_ASSIGNED TASK:_
The entries must be repeated verbatim, and their images left out.

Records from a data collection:

--------------------

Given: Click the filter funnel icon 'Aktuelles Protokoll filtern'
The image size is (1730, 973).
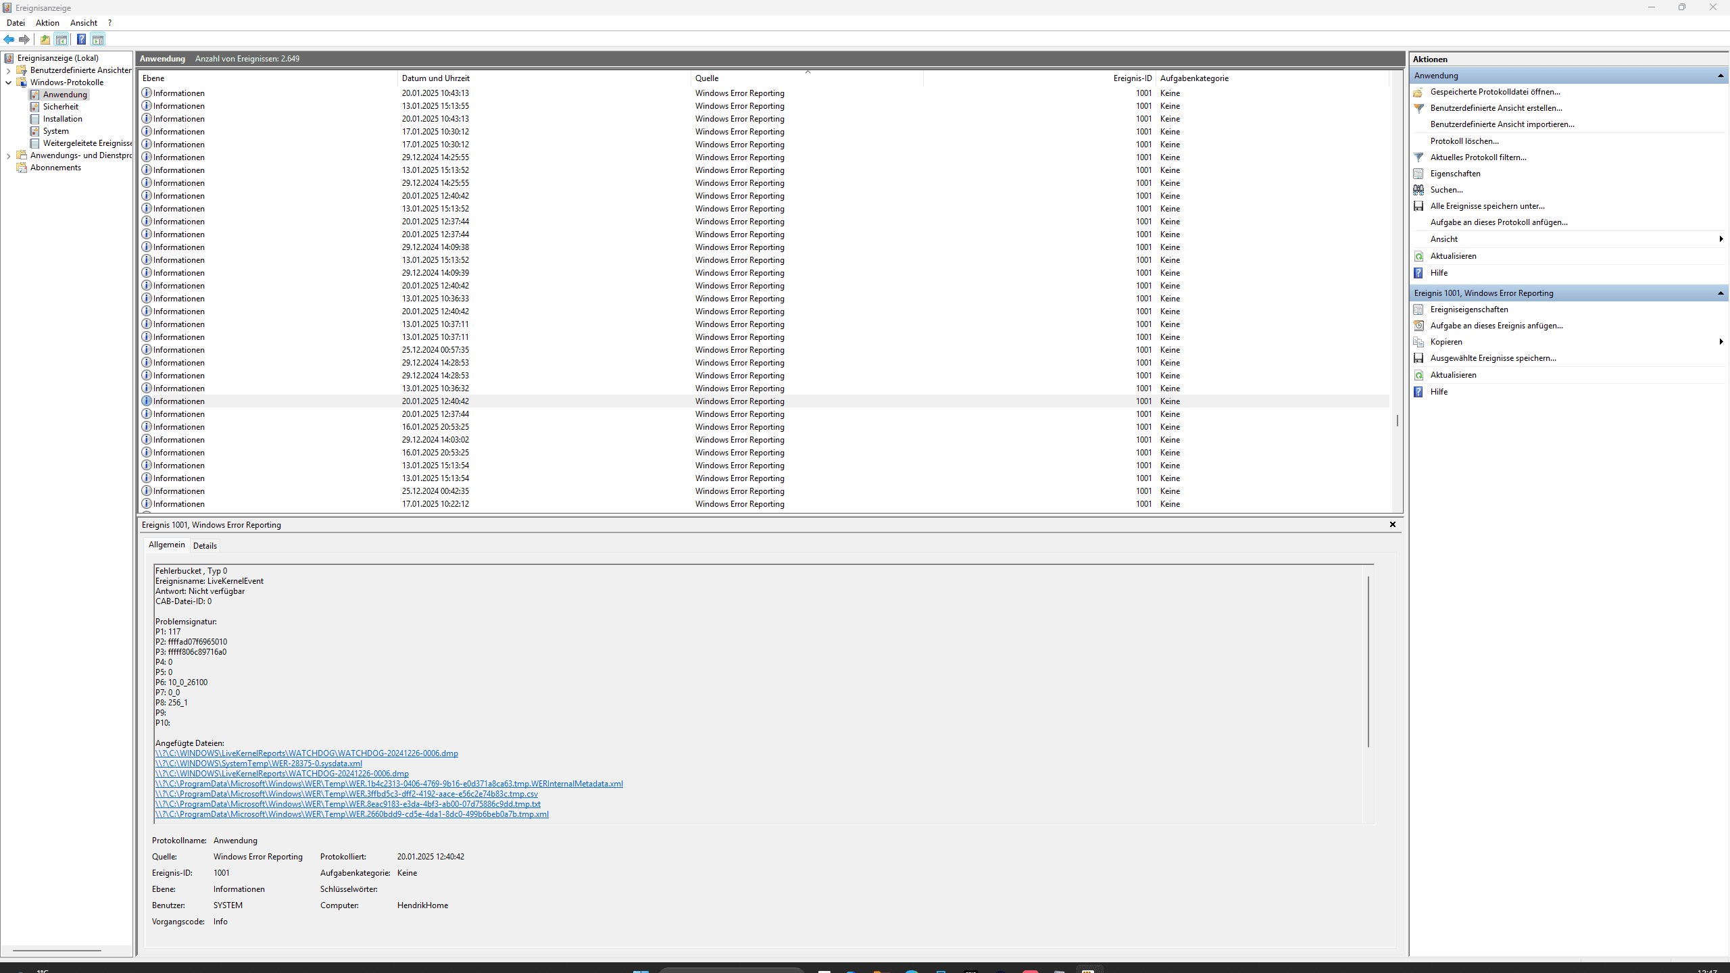Looking at the screenshot, I should click(x=1418, y=157).
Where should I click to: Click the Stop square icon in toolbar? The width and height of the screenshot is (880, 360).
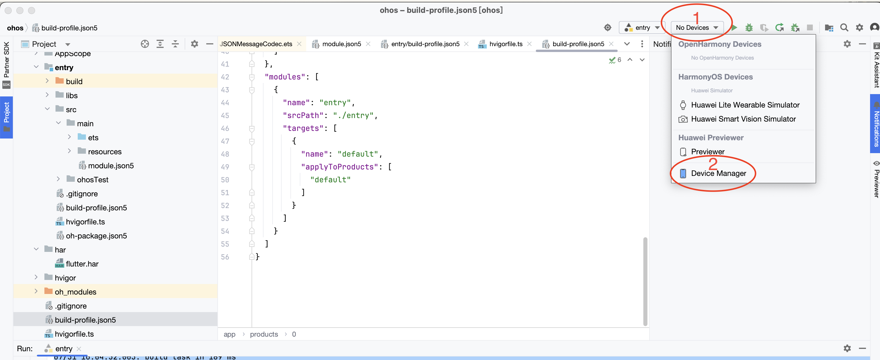click(809, 28)
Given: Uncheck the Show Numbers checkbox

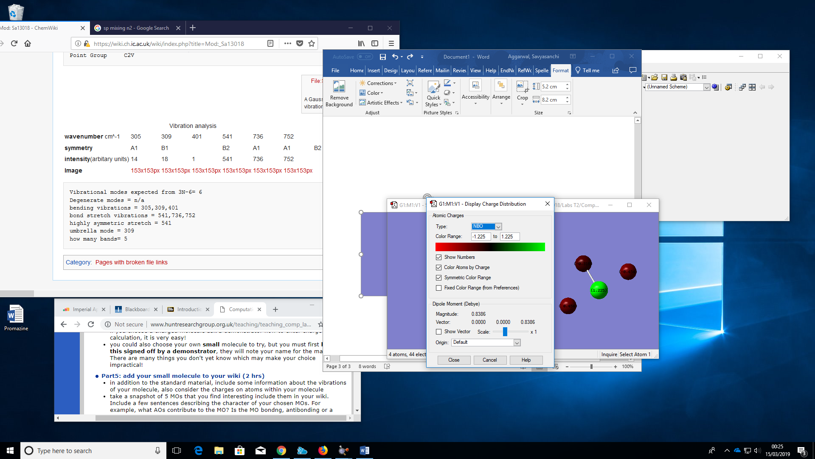Looking at the screenshot, I should pyautogui.click(x=438, y=257).
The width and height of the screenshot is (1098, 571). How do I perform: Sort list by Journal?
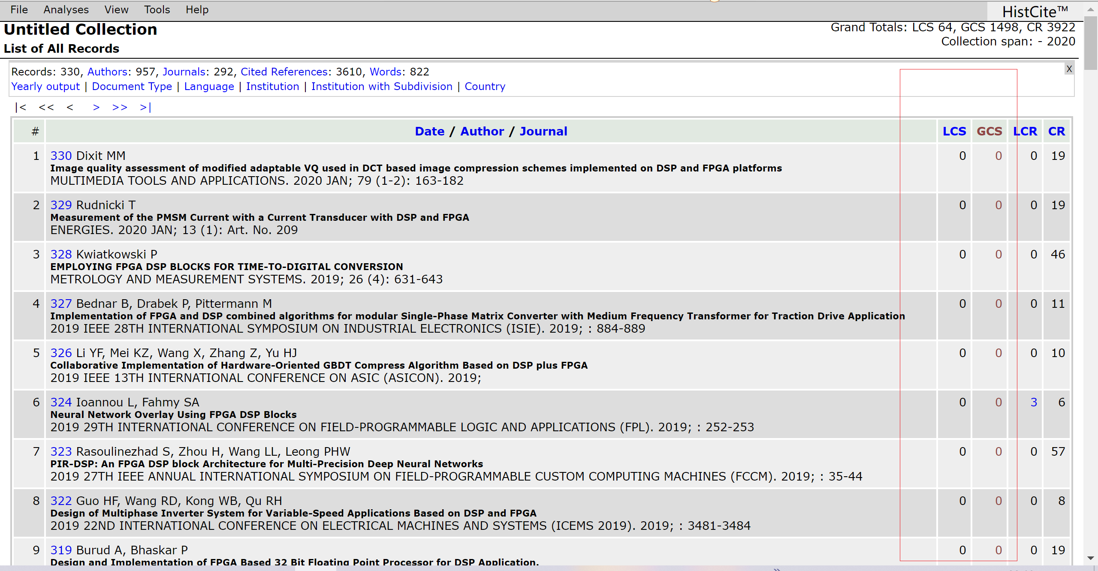pyautogui.click(x=543, y=131)
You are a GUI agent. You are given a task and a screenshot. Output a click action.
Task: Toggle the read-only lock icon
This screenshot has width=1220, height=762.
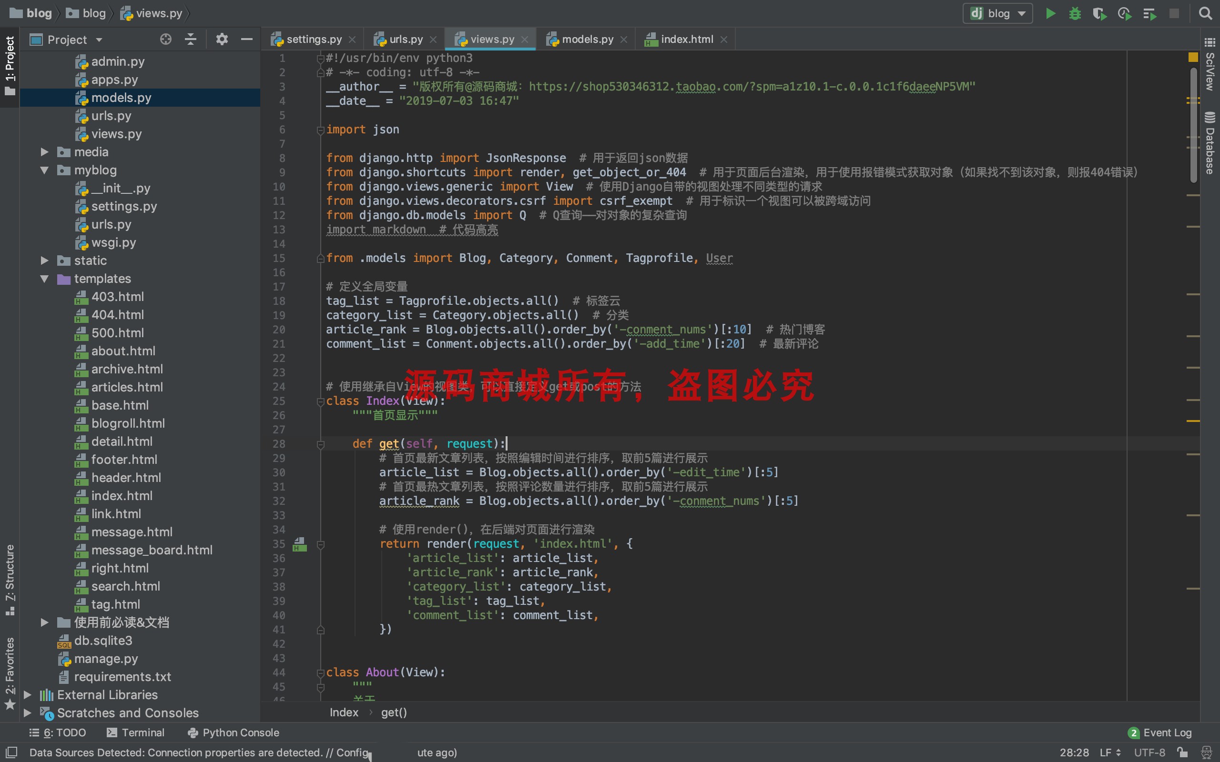pyautogui.click(x=1183, y=752)
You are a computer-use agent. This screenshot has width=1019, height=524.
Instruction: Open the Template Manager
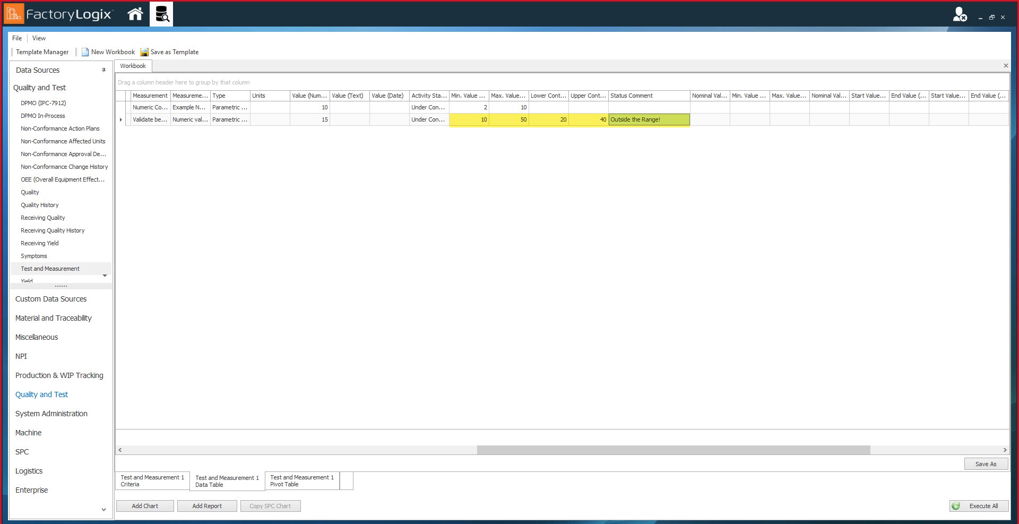pyautogui.click(x=42, y=51)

--------------------

_RESPONSE TO THE TASK:_
Given: Click the filter funnel icon 'Aktuelles Protokoll filtern'
The image size is (1730, 973).
Looking at the screenshot, I should click(x=1418, y=157).
Where should I click to: Click the Stop square icon in toolbar? The width and height of the screenshot is (880, 360).
click(809, 28)
Given: Uncheck the Show Numbers checkbox

Looking at the screenshot, I should pyautogui.click(x=438, y=257).
The width and height of the screenshot is (1098, 571). How do I perform: Sort list by Journal?
pyautogui.click(x=543, y=131)
You are a GUI agent. You are given a task and a screenshot. Output a click action.
Task: Toggle the read-only lock icon
This screenshot has width=1220, height=762.
pyautogui.click(x=1183, y=752)
You are a computer-use agent. This screenshot has width=1019, height=524.
Instruction: Open the Template Manager
pyautogui.click(x=42, y=51)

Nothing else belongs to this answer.